When I was 42, I realized that I had devoted the first half of my life to making attachments and the rest would be spent making separations. A bleak, if over-simplified observation, but mostly true nonetheless. My husband, three children, and I had moved across the country, tearing ourselves for the first time from family, friends, and the city of our birth. The wound was jagged and took a long time to heal. Especially for me. Our children were in 7th, 11th, and 12th grades respectively and it was a harsh break.
When your children bleed, you hemorrhage.
At first I thought, “How could I not have known how hard this would be?” At second I thought, “I can’t let this ruin the family. We’ve got to make it work.”
There was no email, Facebook, texting, tweeting, or Skype, and flying across country was still kind of a big deal. Even long distance calling required some serious thought. So I felt really isolated out there in Berkeley where I didn’t know the ropes: how to be a parent during the wild counter-culture seventies, living in the heart of hippie-land. Those were the minuses.
Here are the pluses. My husband kept telling me that our kids are good, solid kids with strong values. They’ll find their way. We had been all over the world with our children; their comfort zones were very broad.
Oh! And then we moved to Milwaukee. By then, though, the kids were in college.
Fast forward to now. In the interim, our children gained strength, learned to view the world from a wide perspective, found friends among disparate people, settled in England, Boston, and California (and I in Philadelphia and Sarasota), so our family spans 6000 miles. Yet we are very much in touch. This includes the seven now adult grandchildren who are very good friends. This past October seven grandchildren plus one “honorary” grandchild surprised me on my 80th birthday by gathering with the rest of the family (except for one) in Boston and Maine. The grandchildren arrived from London, Hamburg, Glasgow, New York, San Francisco, St. Louis, and Oregon. Talk about mobile lives!

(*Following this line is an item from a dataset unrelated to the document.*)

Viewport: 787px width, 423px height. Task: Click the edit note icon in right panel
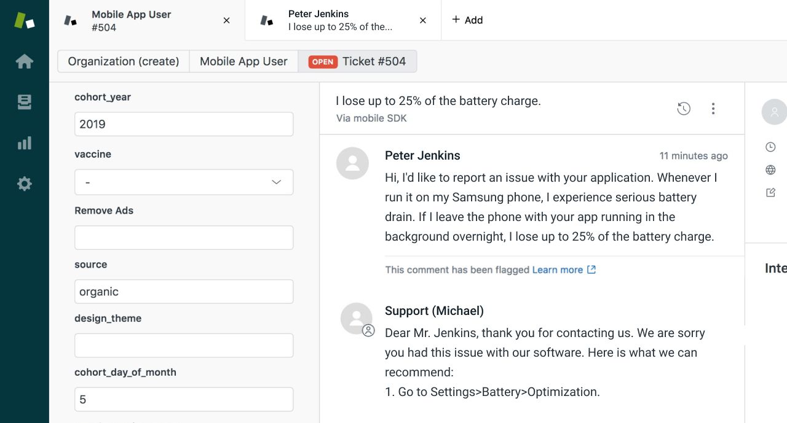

How did these families that started out 6000 miles apart stay together? It took work. Frequent visits were a priority. We motor tripped with the grandchildren. My children weren’t afraid to put their children on planes when they were quite small so we could spend lots of time together and really get to know each other. We also added email, Skype, and other technology as it came along, which surely makes keeping in touch much easier.

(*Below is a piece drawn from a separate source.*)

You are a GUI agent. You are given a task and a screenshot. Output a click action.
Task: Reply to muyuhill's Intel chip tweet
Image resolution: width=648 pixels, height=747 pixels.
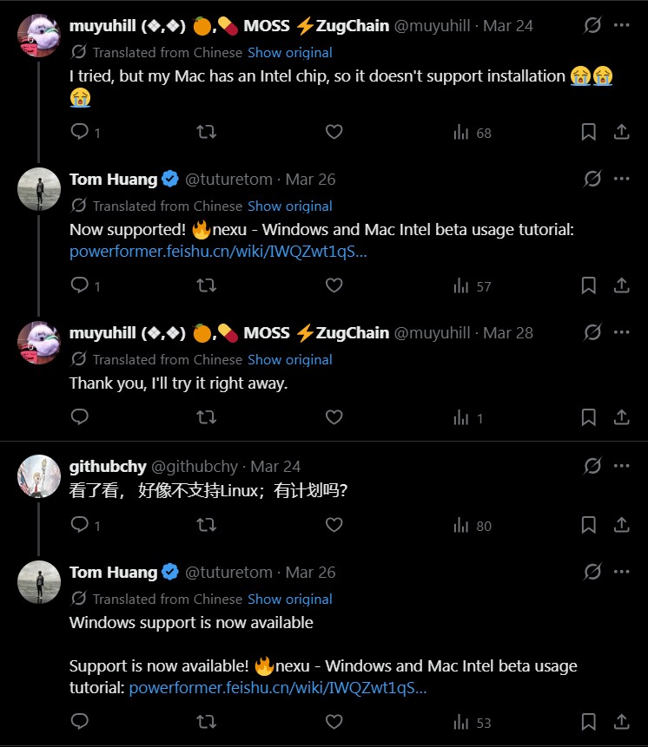80,133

We also held yearly family reunions –at the Jersey shore when the grandchildren were little, and later in Northern California, Lake Tahoe, Great Barrington, Maine, South Africa, Italy. Don’t think I spent these vacations cooking and cleaning for all these people! Two of the six adult children took turns cooking, shopping, and cleanup on an assigned day and were free on the other days. Pairs took turns minding the children all day, leaving everyone else free from responsibility on the days they weren’t in charge. The pair-in-charge often planned a project: making kites, tie-dying tee shirts, scavenger hunts. Of course we’re all adults now and we don’t put schedules on the fridge anymore. But we still cherish the time we spend together.
So about these separations during the last half of my life. 6000 miles of separation from my children is not as painful as it used to be or as I anticipated it would be. I have been very surprised at how close I can remain to them even though the distance in miles is great. I have learned that geography is not destiny when it comes to those you love. The death of my husband, on the other hand, was as painful as I knew it would be. This is a bleak separation that time makes more palatable but the hole in the heart remains.
Is my life better or worse since I am now living squarely in a mobile family? I like that my children and grandchildren are people who are willing to look in the far corners of the world for their places and that they’re comfortable in many settings. I’m glad they didn’t feel constrained or obligated to stay close to home (as I did). As for me, I have continued to live a life of my own that greatly satisfies, and I treasure my independence. All things considered, I like the choices we, the family, have made.
Hi Bobbi, I just read your blog and truly loved it. I have always looked to you and Dan as role models on family vacations and we have tired very hard to keep our family connected even though we are separated by so many miles. Of course it is work, but so worth it. Anyway thanks for your insight. And enjoy your visit from Janie.
Loved your article. All I know is you have an amazing daughter Jane so as you said “something worked.” -Love, Jill
Hi Bobby,
What a beautiful life you continue to lead. It may be a mere 6,000 miles which separate you physically, but mentally everyone knows that they are always in your thoughts. Thanks for bringing a great deal of your “specialness” into my life.
Fondly,
Marylen
Hi Bobby:
You and your family are remarkable. No wonder you can make things work. The organization and caring, the intelligence and energy are inspiring. May you all spend many years together demonstrating what families should be like.
Love you,
Roz
What a terrific life! Loved your telling of it, and can’t wait to see you back in Philly. Hope you are doing well. Pat
Bobby, what a pleasure to learn more about you. Maintaining close contact with family is not easy but you’re the glue that holds it together. What a blessing! Thanks for sharing your thoughts. Margie
Isn’t it wonderful that we now have such great ways – at our fingertips – to keep in touch and stay close these days? Long may the Fleishers wave!